_TASK REQUIREMENTS_
In the data below, restate exactly the lines from the one with "Viewport: 442px width, 315px" to the final line, both included, but not the pictures.

*** Opening RECORDS TO PROCESS ***

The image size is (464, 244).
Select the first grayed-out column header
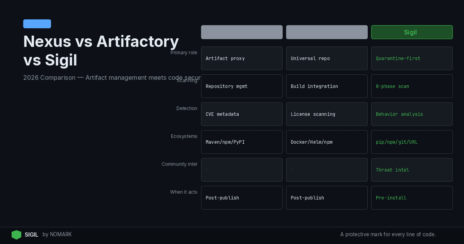pos(242,32)
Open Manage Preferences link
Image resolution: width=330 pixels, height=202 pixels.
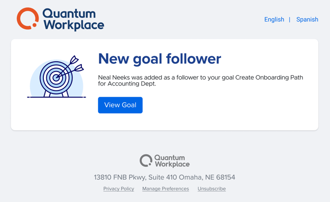coord(165,189)
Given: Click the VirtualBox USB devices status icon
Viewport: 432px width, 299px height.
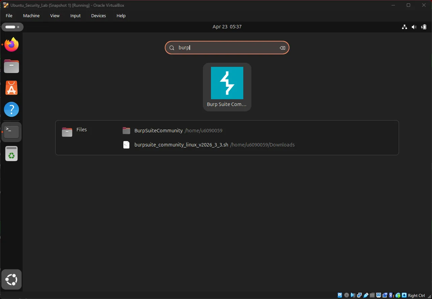Looking at the screenshot, I should 366,295.
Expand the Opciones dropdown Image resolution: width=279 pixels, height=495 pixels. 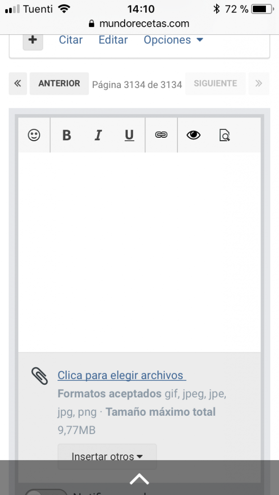(x=173, y=40)
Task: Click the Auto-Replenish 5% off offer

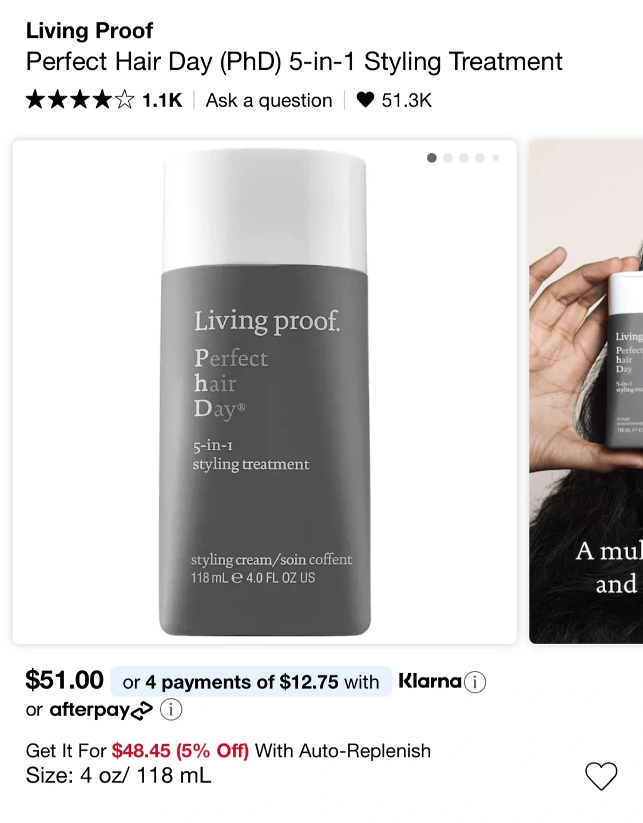Action: coord(228,750)
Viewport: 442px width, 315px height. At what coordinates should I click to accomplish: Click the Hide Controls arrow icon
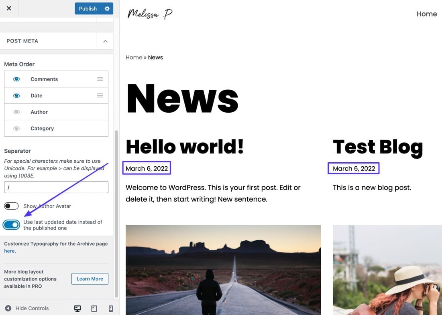click(x=8, y=308)
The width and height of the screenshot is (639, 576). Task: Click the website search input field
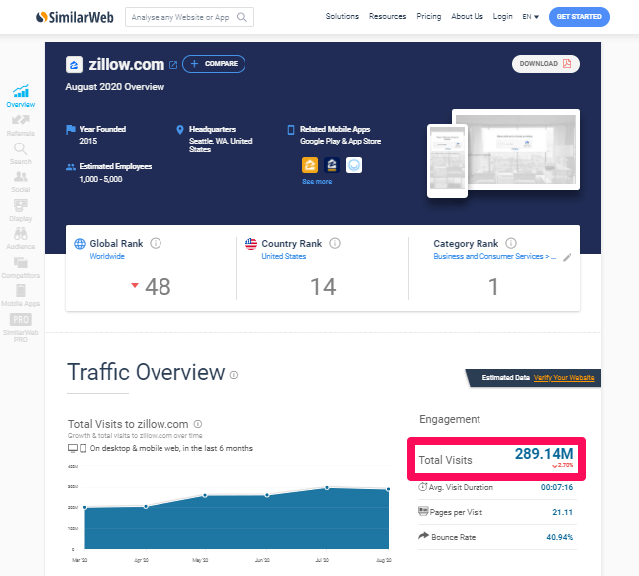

*** Closing RECORDS TO PROCESS ***

_ANSWER TO THIS PROBLEM_
Viewport: 442px width, 315px height. At what coordinates should I click to accomplish: Click the Hide Controls arrow icon
click(x=8, y=308)
The width and height of the screenshot is (639, 576). Task: Click the website search input field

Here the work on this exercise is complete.